# DIRECTIVES
1) Answer these questions using the estate plan review passage:
(a) Besides making the tough decisions, what two things does the passage say you may have done with your attorney?
(b) What does the passage say change at least in small ways each year?
(c) From a legal perspective, what three goals should a review with your attorney ensure?
2) Retype the part of the estate plan review passage starting at "So you’ve established" and ending at "time to time.".
3) Continue the estate plan review passage from its last sentence.

# SOURCE PASSAGE
So you’ve established an estate plan with your attorney — made the tough decisions, written a will, and possibly created a trust. In an ideal world, it’d be time to simply “set it and forget it,” but unlike the rotisseries in those famous infomercials, you can’t completely forget about your estate plan. Because, simply put, things change. And if you want your estate plan to reflect those changes, you’ll have to review your estate planning documents from time to time.
Read on to find out exactly what you need to review.
Why do you need to do a review?
From a legal perspective, you should review your plan with your attorney to ensure that you’re minimizing estate tax, avoiding probate, and taking advantage of new opportunities. Laws and regulations change at least in small ways each year, and every once in a while there’s a sea change in estate law. There may be some major opportunities based on new regulations to create a more effective, efficient estate plan that optimizes how your financial assets are dealt with.

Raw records
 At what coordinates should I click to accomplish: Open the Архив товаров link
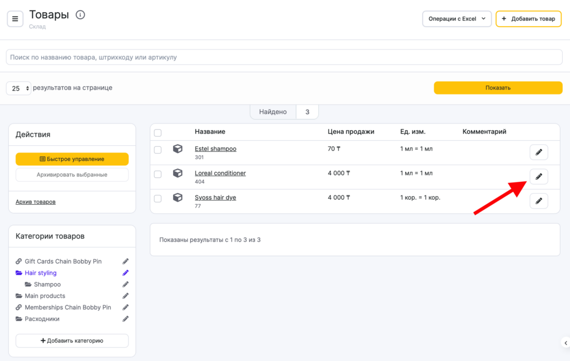click(36, 202)
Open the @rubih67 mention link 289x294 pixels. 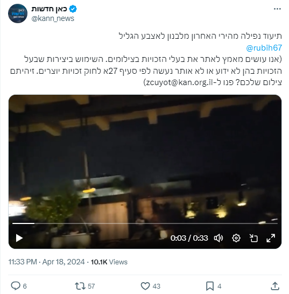[264, 48]
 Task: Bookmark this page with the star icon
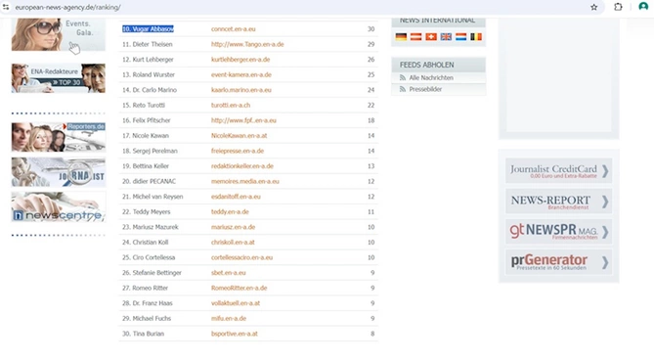(x=594, y=7)
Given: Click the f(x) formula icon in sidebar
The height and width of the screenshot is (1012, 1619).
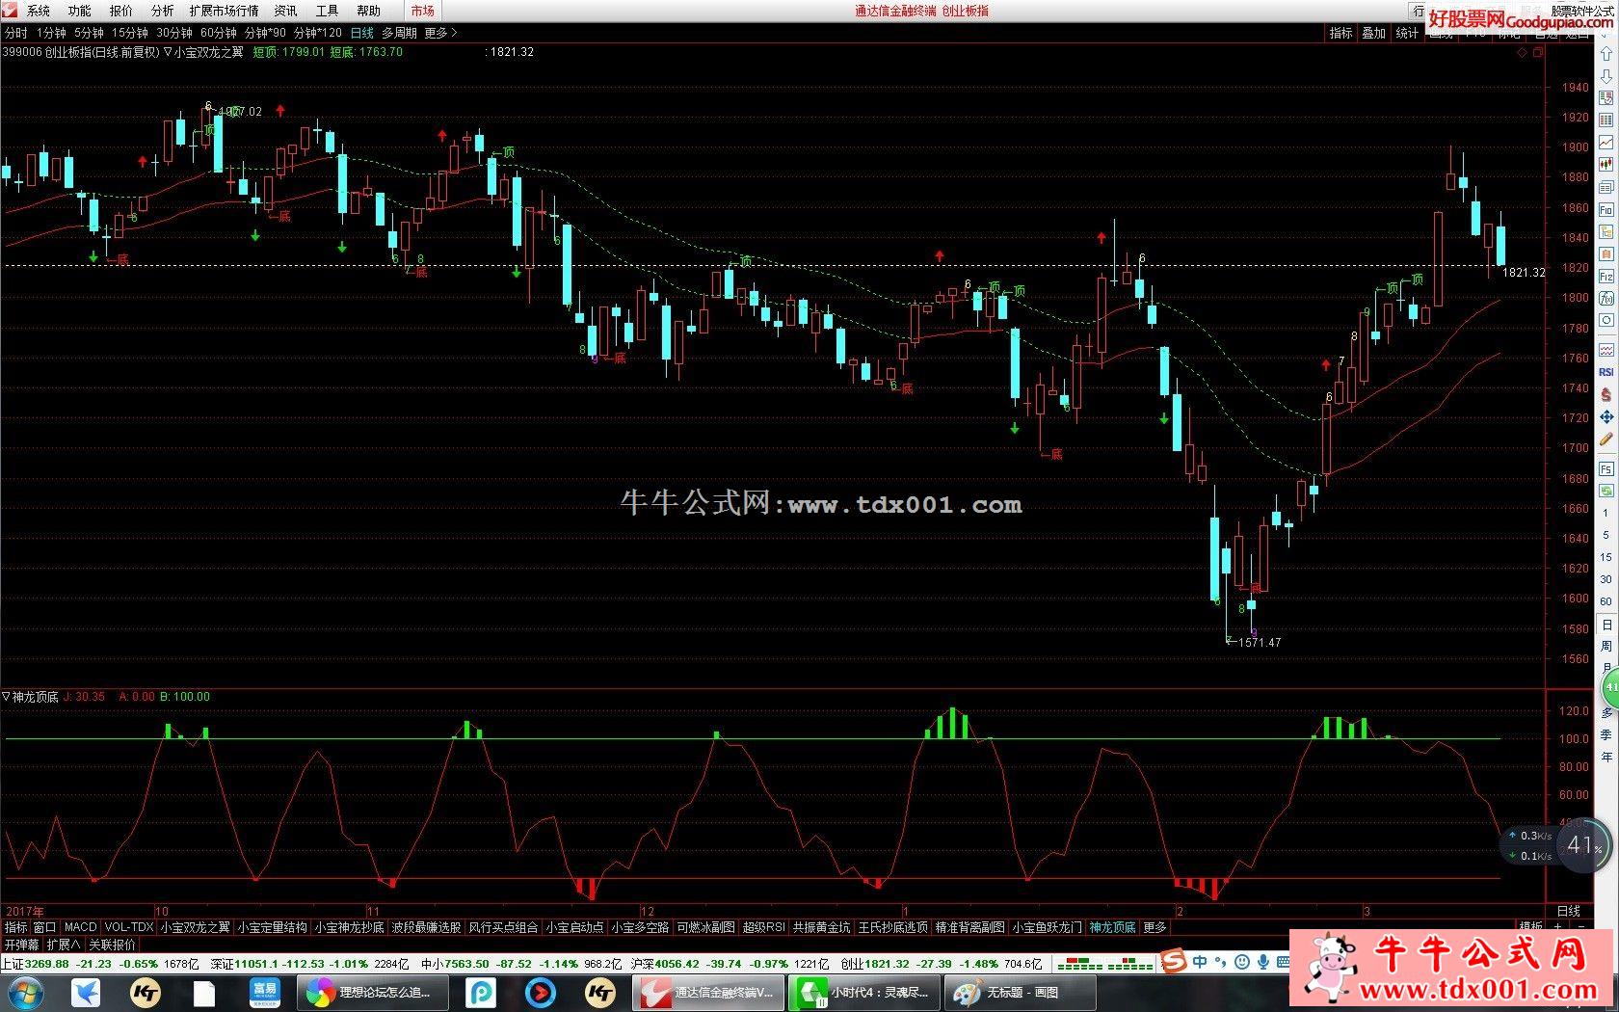Looking at the screenshot, I should [1606, 299].
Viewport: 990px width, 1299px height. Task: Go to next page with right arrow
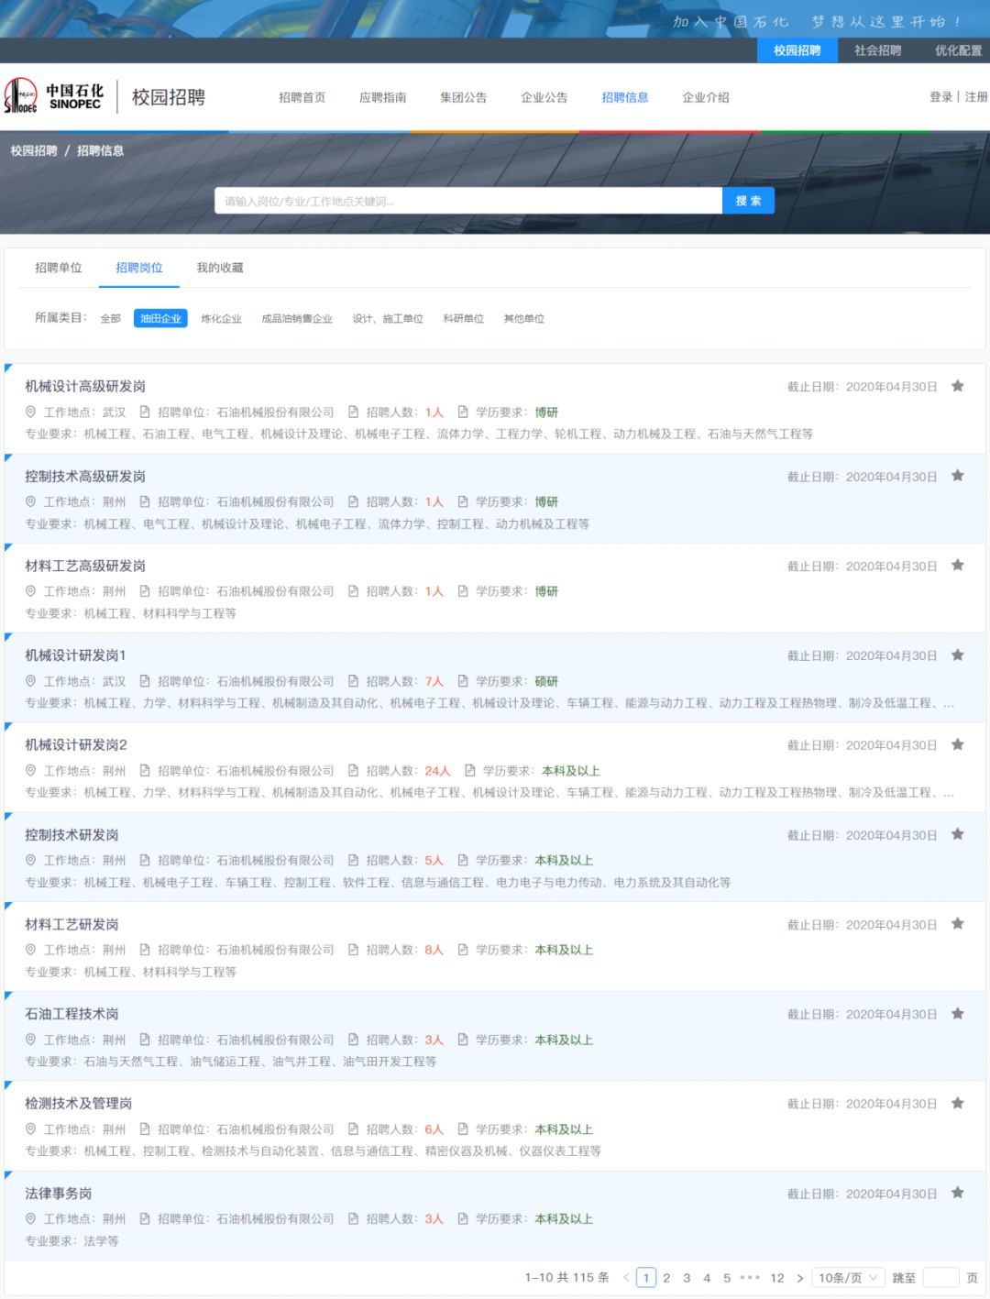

# ANSWERS TO THE TASKS
1)
(a) Written a will and possibly created a trust.
(b) Laws and regulations.
(c) Minimizing estate tax, avoiding probate, and taking advantage of new opportunities.

2)
So you’ve established an estate plan with your attorney — made the tough decisions, written a will, and possibly created a trust. In an ideal world, it’d be time to simply “set it and forget it,” but unlike the rotisseries in those famous infomercials, you can’t completely forget about your estate plan. Because, simply put, things change. And if you want your estate plan to reflect those changes, you’ll have to review your estate planning documents from time to time.

3)
On a personal note, reviewing your estate plan is an opportunity to make sure it falls in line with your final wishes. You may want to alter who receives which assets or the size of their inheritance. Your charitable goals may have changed and so you want to shift what’s donated to different organizations. Your family and relationships evolve, and this is a chance for your plan to reflect what’s happened.
How often should you review your plan?
You don’t need to be hypervigilant about checking in on your estate plan. All things being equal, you should plan to revisit your full estate plan at least every three to five years.
Of course, life has a tendency to throw curve balls, so you may need to review everything sooner than that if there is a major life change in your family, you have a change of heart regarding your wishes, or there is a significant change in estate or tax law.
What documents should you review?
This isn’t an exhaustive list, and you should make sure and talk to your attorney and accountant before making changes. That said, here are the most important items to review:
1. Power of Attorney and Health Care Advance Directives
Being a representative under a financial power of attorney or a health care advance directive is an important role to fill, so it merits revisiting. These documents set forth a list of individuals to whom you delegate authority to make decisions on your behalf (whether financial or related to your healthcare) if you are unable to do so.
It’s a major responsibility, and the people chosen should be those most aligned with your personal interests. As relationships change, so, too, may your choice of who will represent you. Other life events, such as someone moving further away, death, or illness may necessitate choosing another representative as well.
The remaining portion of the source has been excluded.